ふと、涙が零れ落ちる。あまりの恐怖で泣いてしまったのか? いや違う、この涙は……。
「ミルッ!!」
「……もう、遅いよラルド」
安心の涙だろう――。
〜☆〜
時間は遡り、ラルドが飛び立ってから一分半……丁度、雲の中で充電していた時だ。
赤い雲の雷はやはり普通のものではなく、俺の体も少しこげていた。
「焦げ鼠にはなりたくないけど、早く電気が溜まるな。これなら三分以内に行け……」
続きは言えなかった、否、言葉にならなかった。
ゴオオォン、という大轟音の後、耳がしばらく聞こえなくなる。耳を塞ぐ暇さえなかった。
「ッ!? ――、――!!」
自分の言葉が言葉になっているか、聞こえないのだから解からない。
耳が不自由な人ってこんな感じなのか、と思っていると耳が再び聞こえるようになる。
「……なんていう五月蝿さだよ。これはプリルのハイパーボイスといい勝負になるんじゃないのか?」
こんな大轟音、ポケモンという生き物から出せる。そう思うと人間ってつくづく貧弱だなぁ、と思ってしまう。実際、人間は武器を持たなければ本当に弱い。
「……そろそろ電気が溜まってきたな、これならもう行けるな」
三十秒ぐらい経って電力がマックスになる。これって結構早いよな。
「よし、そうと決まったら直に――」
ピカッ――ゴオオォン。
効果音がつくならこれが相応しいだろう。強力な光に包まれ、轟音と共に雷が俺に直撃する。威力は信じられないほどだ。
……思考は無事に働くんだな、死ぬ前は冷静になれるのかな? 生物って。
「へへっ、体が……本当に焦げ鼠になっちまった」
体の所々が焦げており、俺の周りがバチバチと言っている。帯電しているのだろう。
「やばい、体が。体が動かない……!!」
雲から抜け、俺はそのまま落ちていく。初のスカイダイビングがこんなだなんて嫌過ぎる、というか嫌だ。
「どうすればいいんだ……ッ!?」
全解放とは凄い物だ、視力まで上げるのか。……そのお陰でミルの状態が見えた、感謝しないと……いや、できない。

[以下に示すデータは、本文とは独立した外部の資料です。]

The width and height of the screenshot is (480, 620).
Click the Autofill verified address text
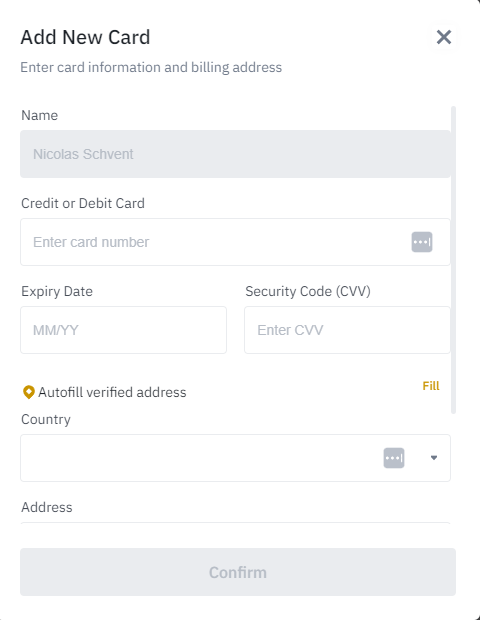click(112, 392)

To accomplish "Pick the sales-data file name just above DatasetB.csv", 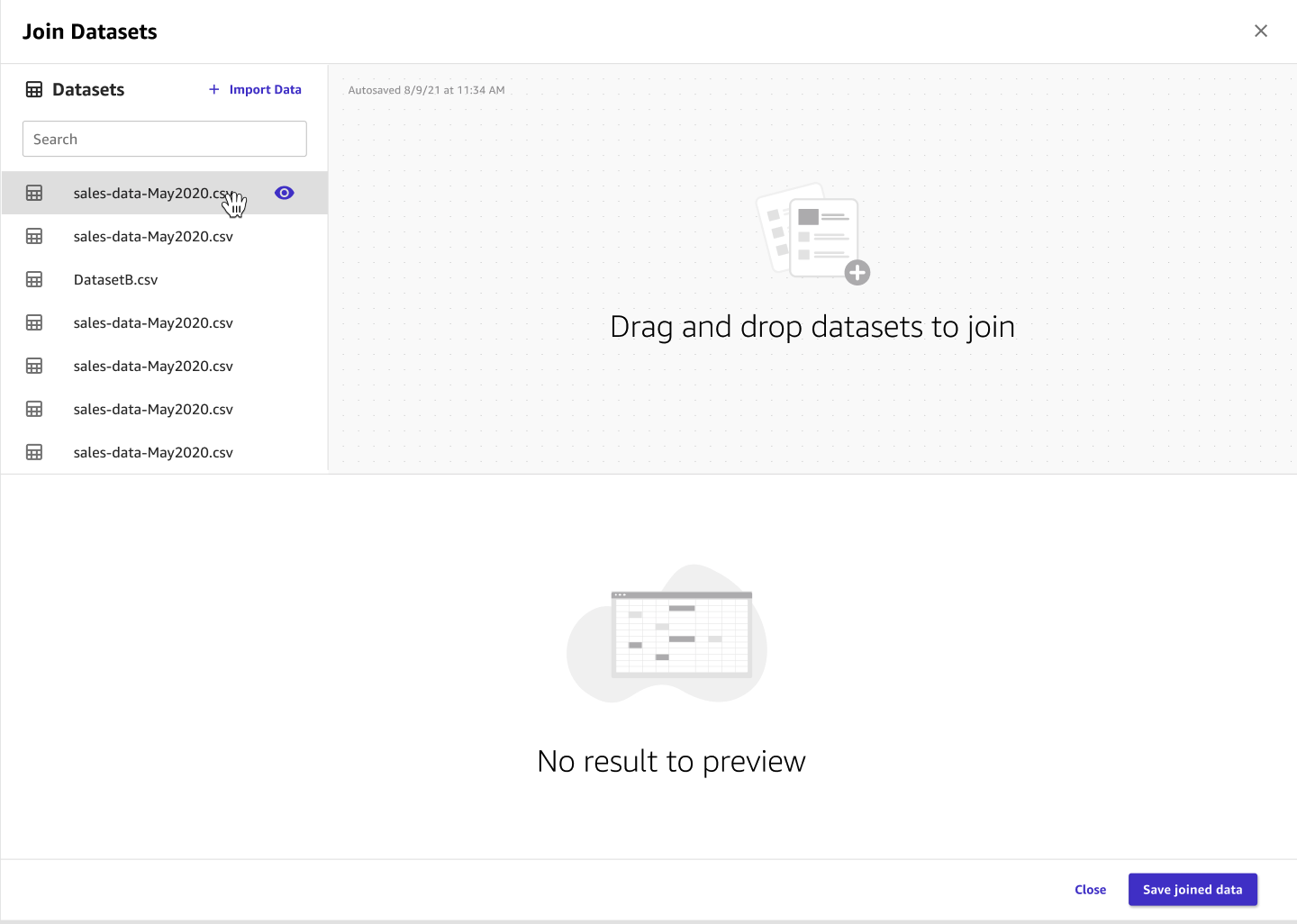I will [153, 236].
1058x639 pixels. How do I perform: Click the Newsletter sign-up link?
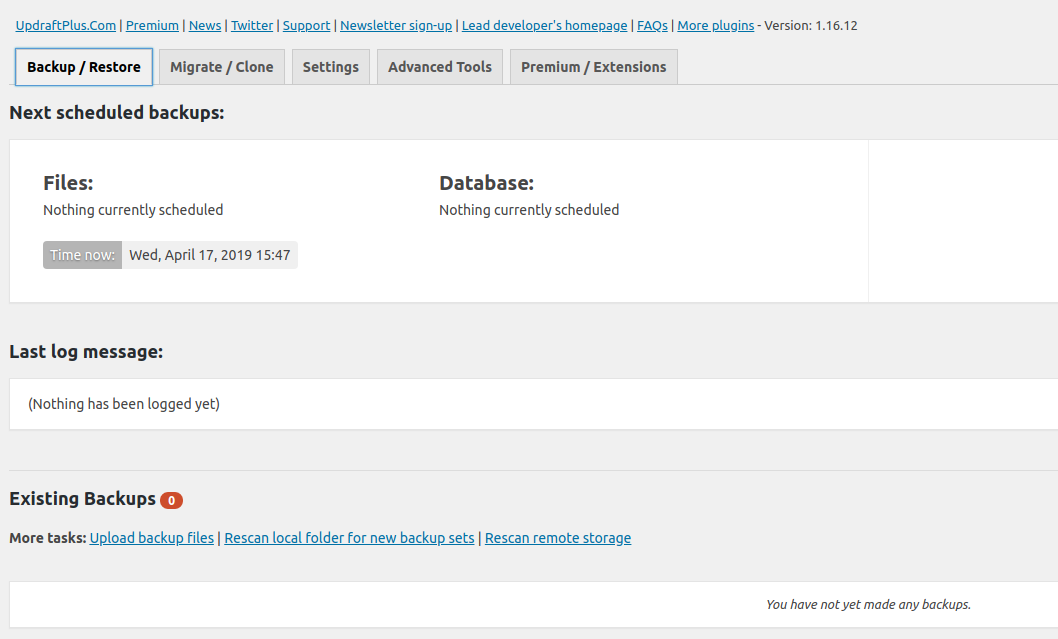(396, 25)
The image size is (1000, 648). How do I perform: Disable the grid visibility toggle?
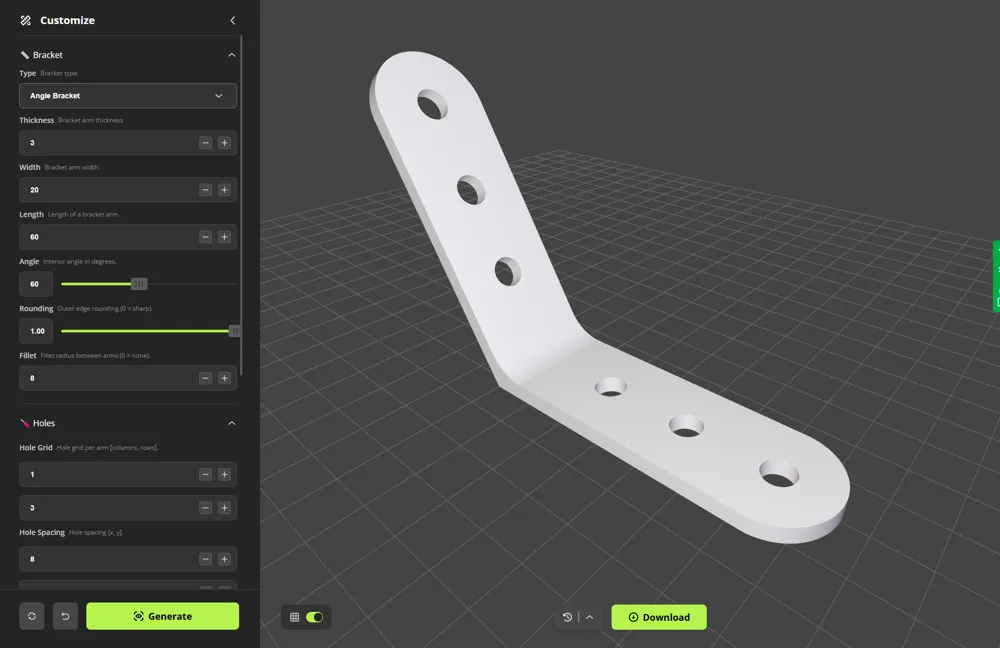(316, 617)
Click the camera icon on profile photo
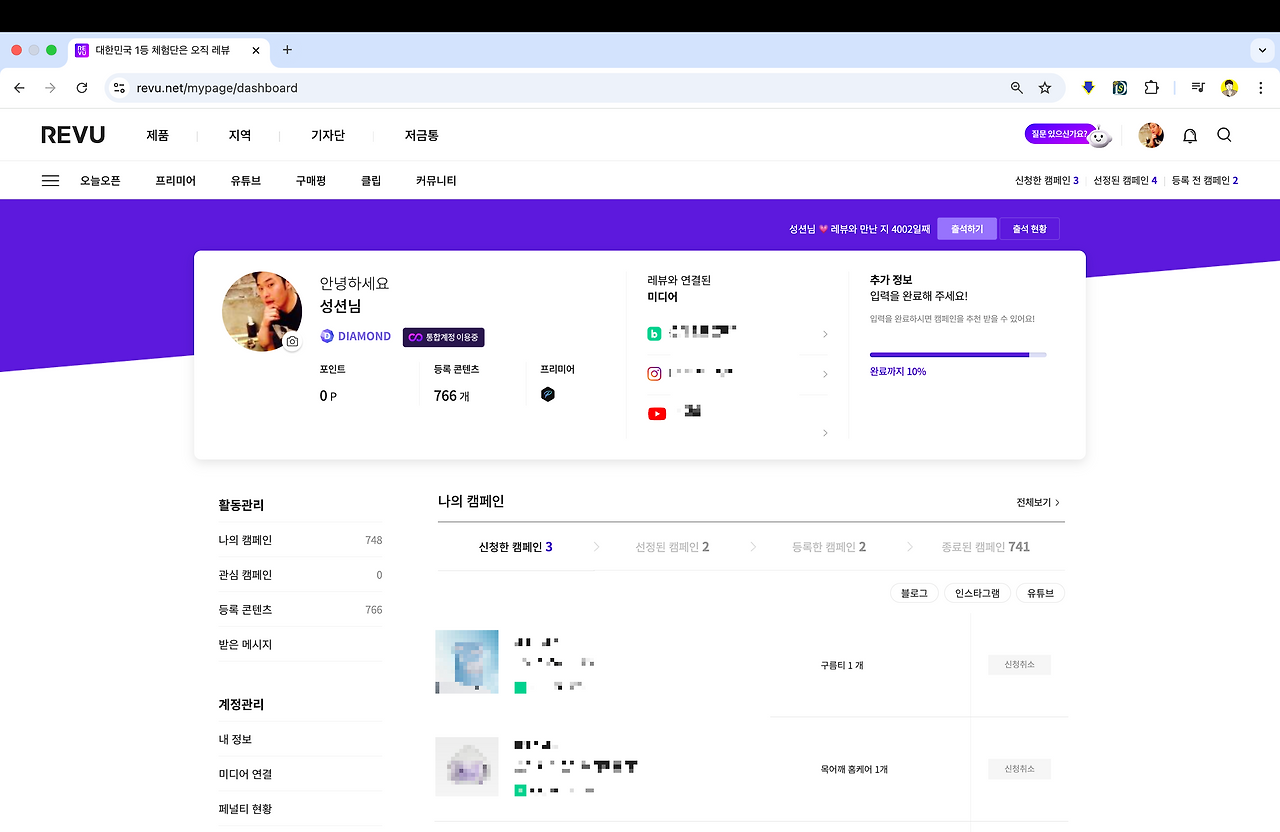 pos(291,342)
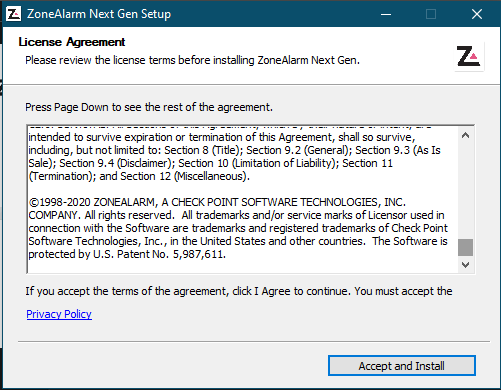This screenshot has height=390, width=501.
Task: Focus the license agreement text box
Action: tap(242, 199)
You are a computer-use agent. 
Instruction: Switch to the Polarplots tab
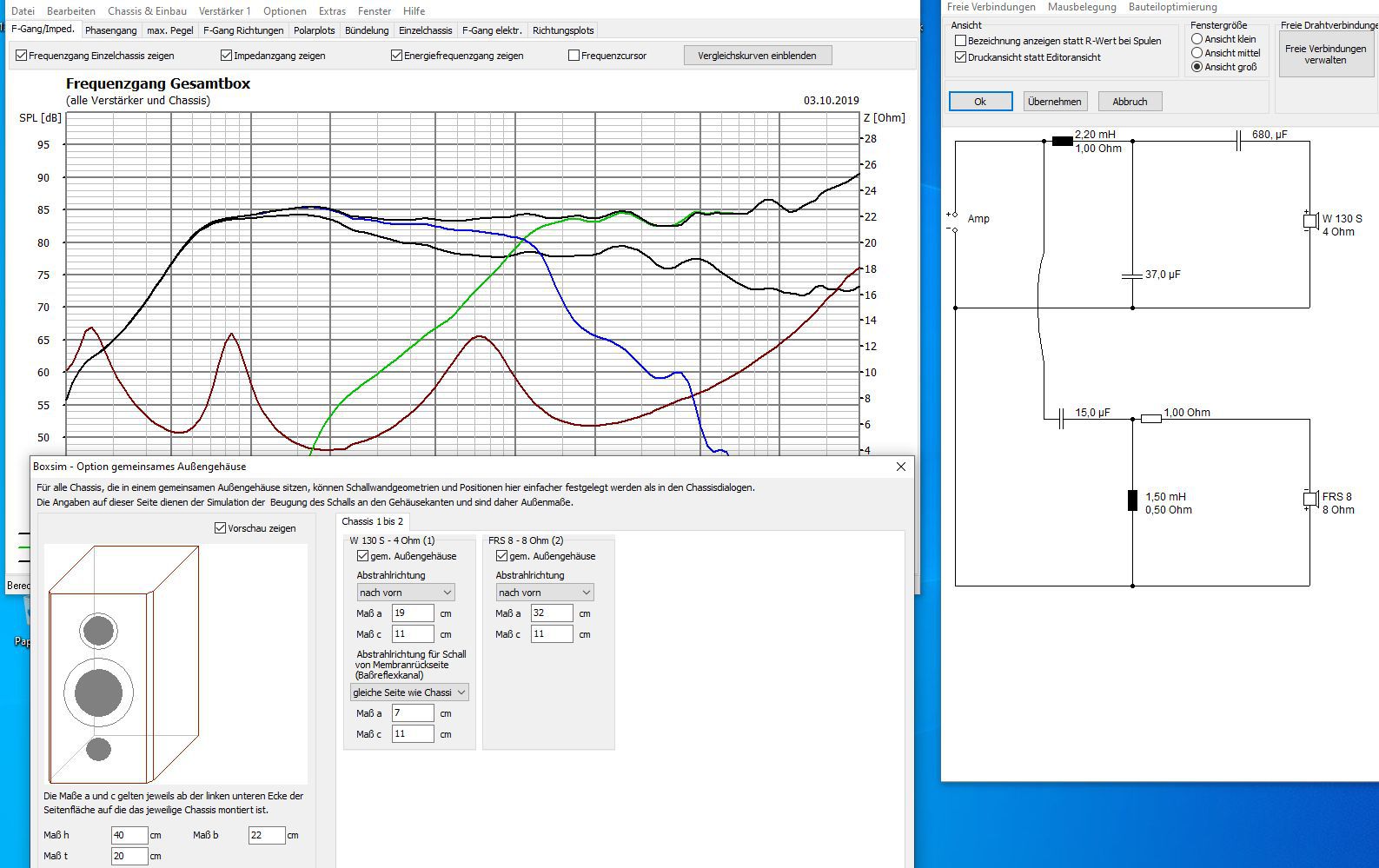pos(314,30)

「ミルがやられる……闇のディアルガに、やられる……ッ」
畜生、動け、動け、動け!!! 俺の翼!
肝心な時だけ飛べないのかよ、こんな大事なときだけ動かないのかよ。
何が、何が“エンジェル”だ。天使じゃなくて堕天使だろ!!
「動け……動けぇっ!!」
――五月蝿いわよ、雛っ子さん――
「な……レイン!? って、あれ、体が動く!?」
――折角休んだのに、また休まなきゃいけないじゃない……ここまでさせたんだから、絶対に勝ちなさいよ。馬鹿――
「……お前はお前で、狙ったかのようなタイミングで出てくるな。本当に狙ったんじゃないのか?」
――な、失礼ね! ってか、あんたは礼の一つもできないの!?――
「ああ。急に出てくるな、吃驚する」
――はぁ、相変わらずね……まぁいいわ。私はまた休むから、今度こそ終わらせてね。ばいばい♪――
「……そっちも相変わらずハイテンションキャラなんだな」
少し冷静になった、ってか完璧に冷静になった。
考えてみたら俺、取り乱しすぎだな。冷静さを失ったらダメじゃないか。
……紫の光か、クロドの時もこれで……ふん。
――有り難な、レイン。
どういたしまして、と聞こえた気がする。気のせいかもしれないが、聞こえたと思っておこう。
「って、ミルはどうなった!?」
翼を形成し、宙に浮くとすぐさま下を見る。
すると、闇のディアルガがあの技を放とうとしていた。しかもミルは遠目でも解かるぐらい疲れている。
「畜生……ミルー!!」
出来るだけこちらに気を引くため、最高速度で降下していく。その速度は“高速移動”の約二倍だ。
「ミル……ミルーー!!」
「……――」
どうやらミルはこちらに気付いたらしい、闇のディアルガも少し止まっている。
これはチャンスだ!
「ミルッ!!」
「……もう、遅いよラルド」
――! ミルの声……ミルが言ったのか。
……ははっ、確かにその通りだ。時間の計算を間違え、雷に打たれて折角の降下距離も少なくなり、あまつさえレインに手を借りたんだもんな。非難されても仕方ない。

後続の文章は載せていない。